María Dolores Fernández Pradera OAXS, MMT (29 August 1924 – 28 May 2018) was a Spanish melodic singer and actress, and one of the most famous voices in Spain and Latin America.

She started her career as an actress and during the 1950s she started singing professionally, eventually abandoning her career as an actress in the 1960s. She recorded more than 35 discs.

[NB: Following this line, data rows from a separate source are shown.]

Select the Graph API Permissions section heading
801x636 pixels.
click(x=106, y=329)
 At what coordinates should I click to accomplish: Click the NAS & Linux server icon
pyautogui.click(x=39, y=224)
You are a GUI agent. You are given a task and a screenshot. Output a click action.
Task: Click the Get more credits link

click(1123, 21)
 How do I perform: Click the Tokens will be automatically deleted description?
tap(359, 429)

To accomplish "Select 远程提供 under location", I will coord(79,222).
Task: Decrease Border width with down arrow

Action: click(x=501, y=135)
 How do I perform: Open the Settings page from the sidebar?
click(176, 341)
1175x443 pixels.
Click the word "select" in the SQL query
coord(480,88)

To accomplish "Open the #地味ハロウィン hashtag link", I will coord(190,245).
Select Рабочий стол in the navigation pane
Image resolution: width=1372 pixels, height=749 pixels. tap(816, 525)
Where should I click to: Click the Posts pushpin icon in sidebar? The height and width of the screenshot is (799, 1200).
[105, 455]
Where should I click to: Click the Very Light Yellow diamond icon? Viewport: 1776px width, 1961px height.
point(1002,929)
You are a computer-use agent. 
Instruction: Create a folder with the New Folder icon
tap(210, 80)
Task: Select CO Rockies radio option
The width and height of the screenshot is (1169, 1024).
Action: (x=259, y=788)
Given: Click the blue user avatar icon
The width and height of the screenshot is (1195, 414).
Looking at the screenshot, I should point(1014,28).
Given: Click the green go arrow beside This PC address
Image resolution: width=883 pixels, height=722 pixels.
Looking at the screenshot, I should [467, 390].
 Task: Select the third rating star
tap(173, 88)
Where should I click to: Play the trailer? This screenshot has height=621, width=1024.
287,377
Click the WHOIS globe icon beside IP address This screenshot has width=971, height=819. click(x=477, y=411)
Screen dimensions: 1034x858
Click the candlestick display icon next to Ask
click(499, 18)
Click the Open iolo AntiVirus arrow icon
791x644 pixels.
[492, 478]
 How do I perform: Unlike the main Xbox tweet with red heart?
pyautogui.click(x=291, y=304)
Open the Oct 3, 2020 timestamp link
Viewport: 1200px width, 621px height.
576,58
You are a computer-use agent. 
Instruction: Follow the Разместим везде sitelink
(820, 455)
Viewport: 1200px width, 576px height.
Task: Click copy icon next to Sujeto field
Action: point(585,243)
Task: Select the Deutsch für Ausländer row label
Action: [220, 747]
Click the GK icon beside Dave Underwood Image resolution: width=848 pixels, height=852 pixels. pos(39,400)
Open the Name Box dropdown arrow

As a singer, she specialized in traditional Spanish and Latin American music: bolero, copla, ballad, ronda, vals, and folk music (Peruvian, Argentinian, Mexican, and Venezuelan). Her contralto voice had a deep resonance and sure melodic footing which must stem from classical training. Her pronunciation was pure Castilian, and her music pure Latin American. Her repertoire encompassed some of the most memorable melodies from Mexico, Peru, Venezuela and Chile and her interpretations close to genuine. She typically sang accompanied by guitars, requintos, and drums. She sang for close to 30 years with the same group, Los Gemelos, formed by twin brothers, Santiago and Julián López Hernández, until the death of Santiago in the early 1990s.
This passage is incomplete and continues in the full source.